(TANTANGAN 1):
Berdasarkan teks tentang MOPD, berapa hari paling lama sekolah boleh menyelenggarakan MOPD?
(TANTANGAN 2):
Tulislah lanjutan teks tentang MOPD, mulai setelah kalimat terakhirnya.

(KUTIPAN TEKS):
= = = =

Oleh: Asep Sapa’at, Praktisi Pendidikan dan Pemerhati Karakter Guru di Character Building Indonesia
REPUBLIKA.CO.ID, BOGOR -- Masa liburan telah usai. Nadi kehidupan sekolah kembali berdenyut di tahun ajaran 2015/2016. Permendikbud No. 55 tahun 2014 telah memberikan informasi sekaligus arahan terkait aktivitas apa yang musti dihelat di awal tahun ajaran baru ini. Isi Permendikbud itu, di antaranya: 1) setiap sekolah menyelenggarakan MOPD pada jam belajar di minggu pertama sekolah maksimal selama lima hari; 2) sekolah dilarang menyelenggarakan MOPD yang mengarah kepada tindak kekerasan, pelecehan, dan/atau tindakan destruktif lainnya yang merugikan peserta didik secara fisik maupun psikologis, baik di dalam maupun di luar sekolah; 3) sekolah dilarang memungut biaya dan membebani orangtua dan peserta didik dalam bentuk apapun; 4) kepala sekolah dan guru bertanggung jawab dan wajib melaksanakan ketentuan dalam Permendikbud ini; 5) kepala sekolah dan guru yang membiarkan terjadinya pelanggaran ketentuan dapat dikenai sanksi; 6) Dinas Pendidikan Provinsi/Kabupaten/Kota mengendalikan MOPD menjadi kegiatan bermanfaat dan tidak destruktif.
Kita patut khawatir jika mencermati pemikiran Lortie (1975) yang menyatakan, kultur sekolah lebih mendukung terbentuknya sikap konservatif daripada inovatif. Sikap ini muncul karena dalam kinerjanya, sekolah gagal memotret diri lewat aktivitas evaluasi. Sekolah tidak dapat mengevaluasi apakah tujuan pendidikan yang sedang diperjuangkan telah tercapai atau belum. Dalam konteks ini, jika sekolah giat mengevaluasi agenda MOPD dari tahun ke tahun, besar kemungkinan sekolah bisa mengembangkan beragam inovasi sebagai sarana membangun budaya sekolah unggul. Berbeda dengan sekolah yang setia pada status quo. Aktivitas MOPD bersifat rutin belaka. Maka, hal ini bisa jadi jawaban mengapa kasus kekerasan saat MOPD tak pernah hilang, misalnya. Apalagi kalau bicara soal revolusi mental di sekolah, nol besar. Tak ada perbaikan karena enggan berubah menjadi lebih baik.
Masih merujuk pada Permendikbud No. 55 tahun 2014, tujuan MOPD sendiri adalah: 1) mengenalkan program sekolah; 2) mengenalkan lingkungan sekolah; 3) mengenalkan cara belajar; 4) penanaman konsep pengenalan diri; 5) pembinaan awal terbentuknya budaya sekolah yang menunjang proses pembelajaran. Tujuan ini masih bersifat global dan abstrak. Kepala sekolah musti memiliki indikator yang jelas dan standar penilaian untuk mengukur apakah program MOPD ini berhasil atau gagal. Persoalan penting ini kerap diabaikan. Indikator keberhasilan MOPD tak terukur, berarti tingkat keberhasilan MOPD tak dapat dievaluasi. Tak ada evaluasi MOPD tanda sekolah terjebak dalam tradisi usang. Sikap membenarkan kebiasaan lebih menonjol ketimbang membiasakan yang benar. Jika hal ini terjadi, kuat dugaan kita, potret MOPD bakal miskin variasi kegiatan, inovasi pengelolaan, tak terdesain sistematis, tak punya standar metode evaluasi dan berjalan tanpa ‘ruh’.

= = = =

(CUPLIKAN DATA):
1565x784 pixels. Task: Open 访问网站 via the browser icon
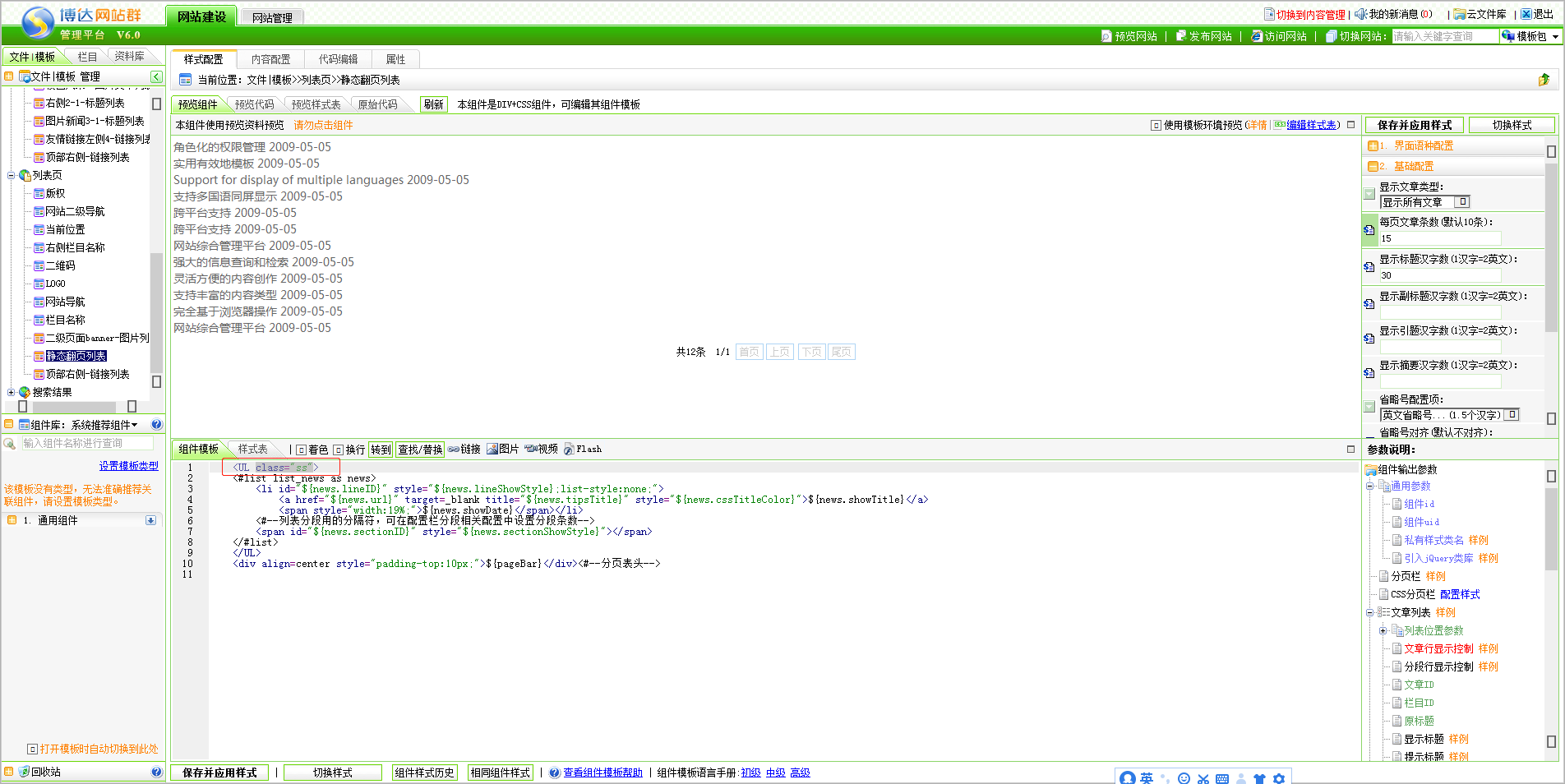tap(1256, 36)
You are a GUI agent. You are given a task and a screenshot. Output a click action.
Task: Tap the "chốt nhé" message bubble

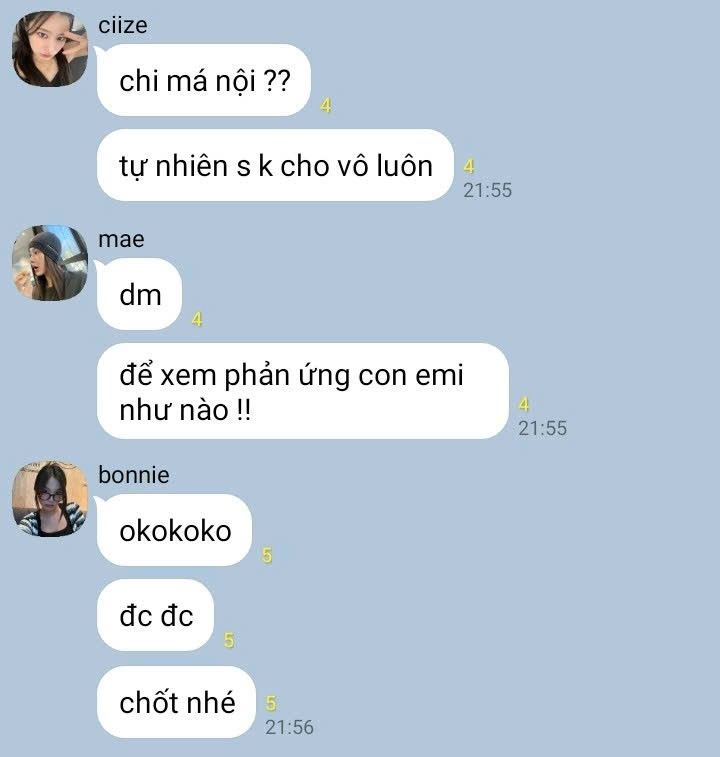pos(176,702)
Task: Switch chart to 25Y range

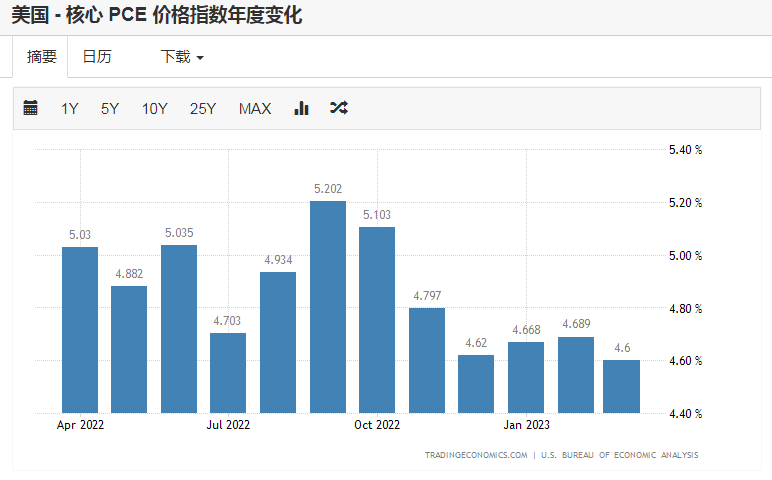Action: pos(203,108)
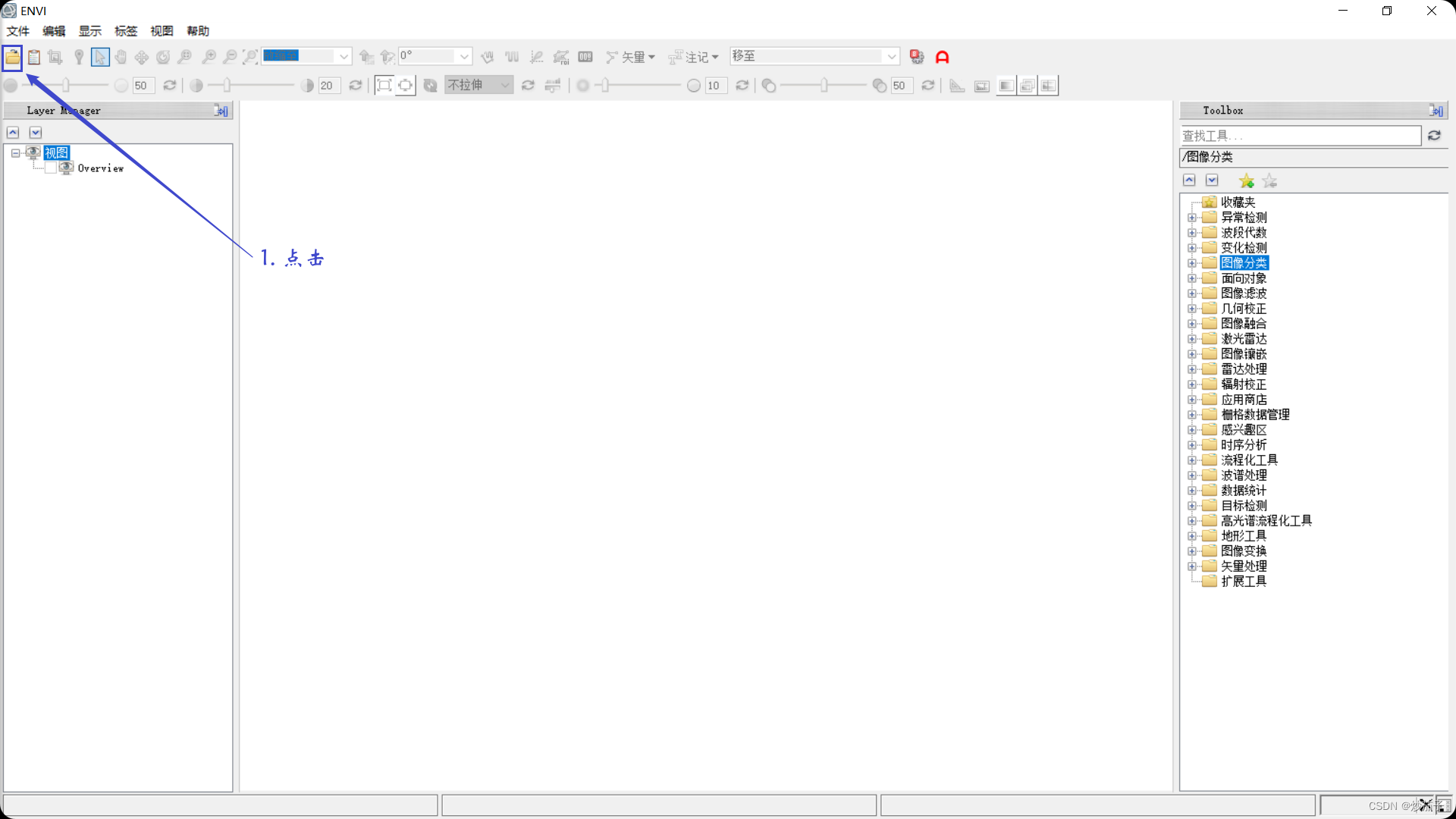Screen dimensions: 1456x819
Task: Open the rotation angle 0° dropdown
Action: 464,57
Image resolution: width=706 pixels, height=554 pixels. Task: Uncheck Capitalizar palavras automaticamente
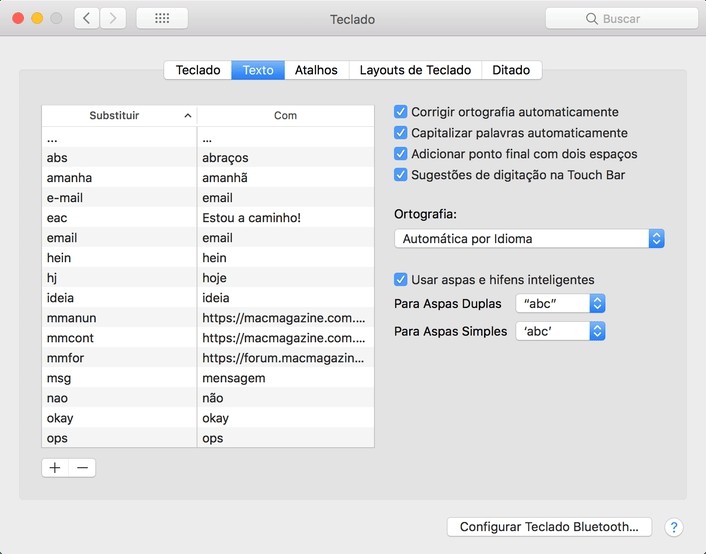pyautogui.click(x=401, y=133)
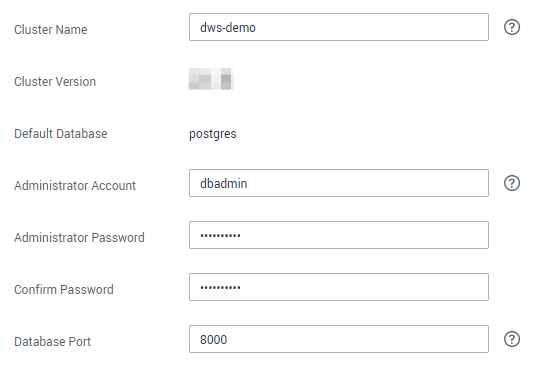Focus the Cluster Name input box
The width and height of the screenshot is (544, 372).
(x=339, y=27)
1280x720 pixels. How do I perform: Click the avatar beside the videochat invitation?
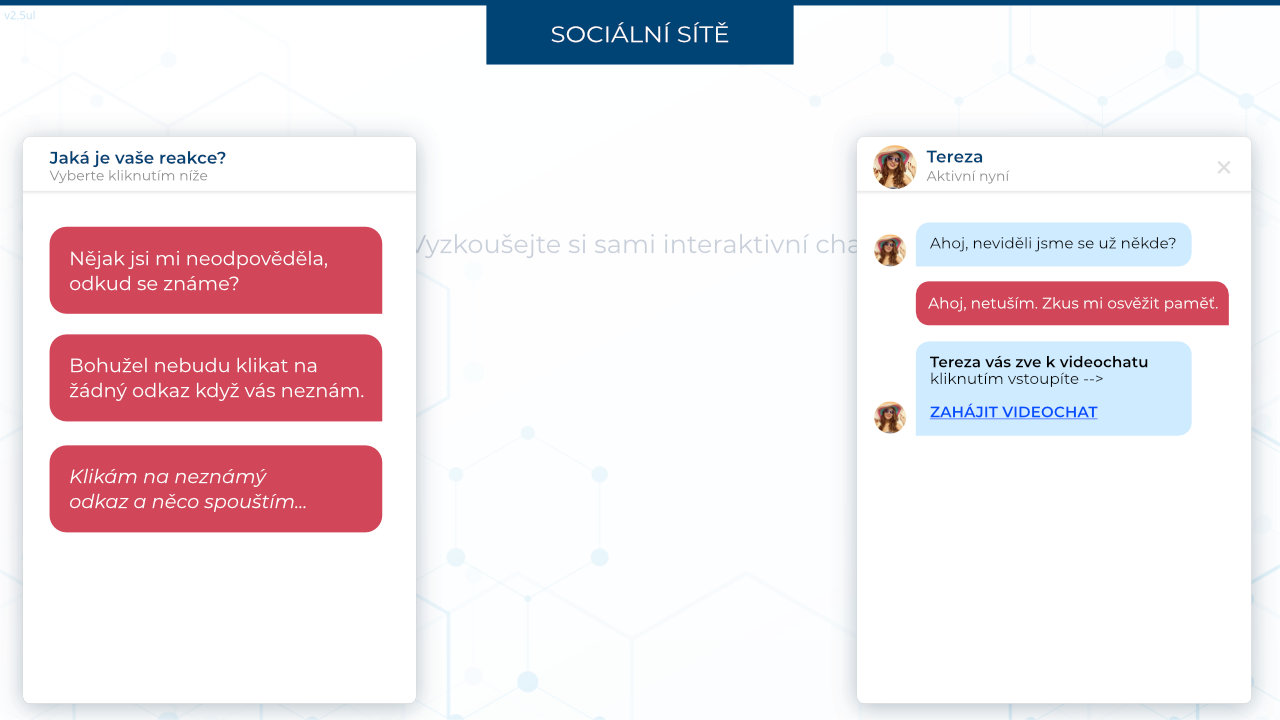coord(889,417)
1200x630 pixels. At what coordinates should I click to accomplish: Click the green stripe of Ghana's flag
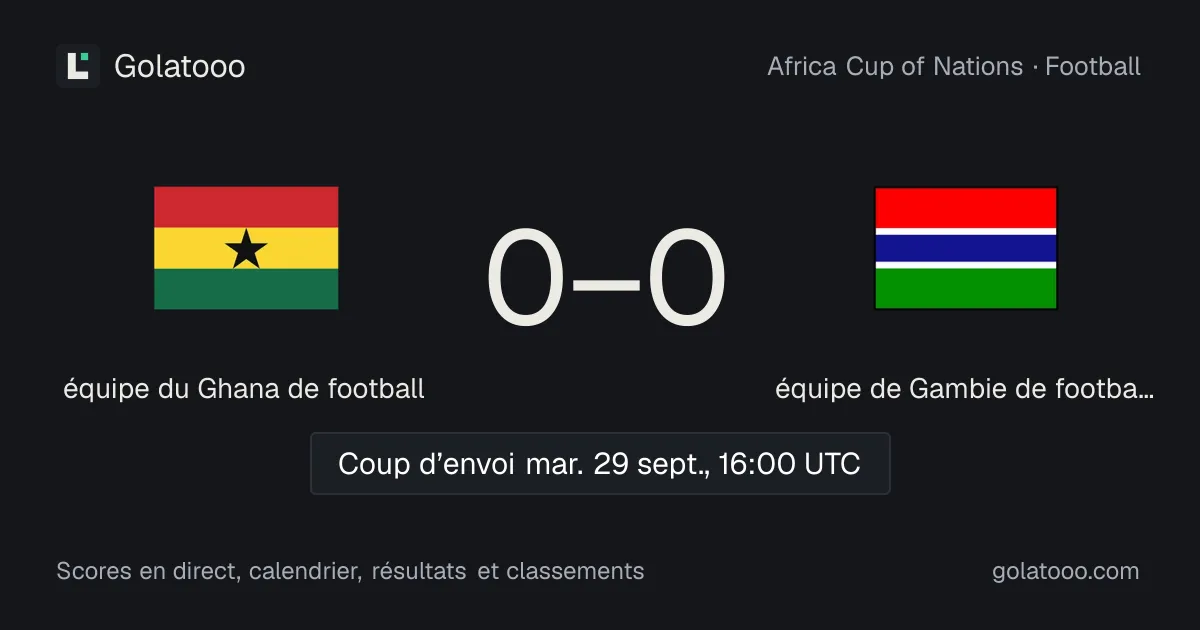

= = = =

(JAWABAN 1):
Paling lama lima hari, pada jam belajar di minggu pertama sekolah.

(JAWABAN 2):
MOPD sebenarnya bisa dijadikan momentum untuk membangun budaya sekolah sekolah. Bukan sekadar menyambut warga baru (murid & orangtua). MOPD merupakan ajang untuk menyemai nilai-nilai yang diyakini dan diperjuangkan sekolah kepada warga baru. Pada akhirnya, kehadiran warga baru menjadi aset berharga untuk memperkuat nilai-nilai hidup yang mewujud dalam bentuk budaya sekolah.
Budaya sekolah adalah hasil penggabungan perilaku orang-orang yang terlibat dalam sekolah tersebut. Budaya bukanlah pernyataan visi, misi, strategi sekolah yang dipajang di dinding atau dicetak pada selembar kertas. Budaya sekolah bukanlah daftar nilai-nilai sekolah yang tertera di sudut-sudut ruang sekolah. Budaya sekolah tercermin dalam konsistensi cara berpikir dan berperilaku kepala sekolah, guru, tenaga kependidikan, murid, orangtua, serta masyarakat sekitar sekolah. Budaya dapat dilihat, didengar, dan dirasakan. Semua itu akumulasi dari refleksi apa yang sudah, sedang, dan akan terus dilakukan sepanjang sekolah itu berdiri. Apa yang dipikirkan sesuai dengan apa yang dikerjakan. Apa yang dikerjakan selalu punya relevansi dengan pengalaman masa lalu sekolah. Jika yang sudah dikerjakan buruk, maka diperbaiki. Jika yang dikerjakan baik, maka diperkuat dan terus dikembangkan.
Stephen R. Covey dalam bukunya The Leader in Me (PT. Gramedia Pustaka Utama, 2009) mengisahkan pengalaman A. B. Combs sebagai salah satu sekolah yang menerapkan prinsip 7 kebiasaan dalam desain pengembangan budaya sekolah mereka. A. B. Combs menganggap budaya sebagai sesuatu yang serius sehingga mereka mencurahkan minggu pertama dalam setiap tahun ajaran untuk bekerja dengan murid untuk menciptakan budaya atau mencipta ulang. Mengapa di minggu pertama? Ini bicara soal filosofi hukum panen. Kita hanya akan menuai benih yang kita tanam. Jadi, kita mesti berhati-hati menanam benih yang tepat dari awal. Pastikan pula kita mempersiapkan tanah dan menanam benihnya dengan tepat.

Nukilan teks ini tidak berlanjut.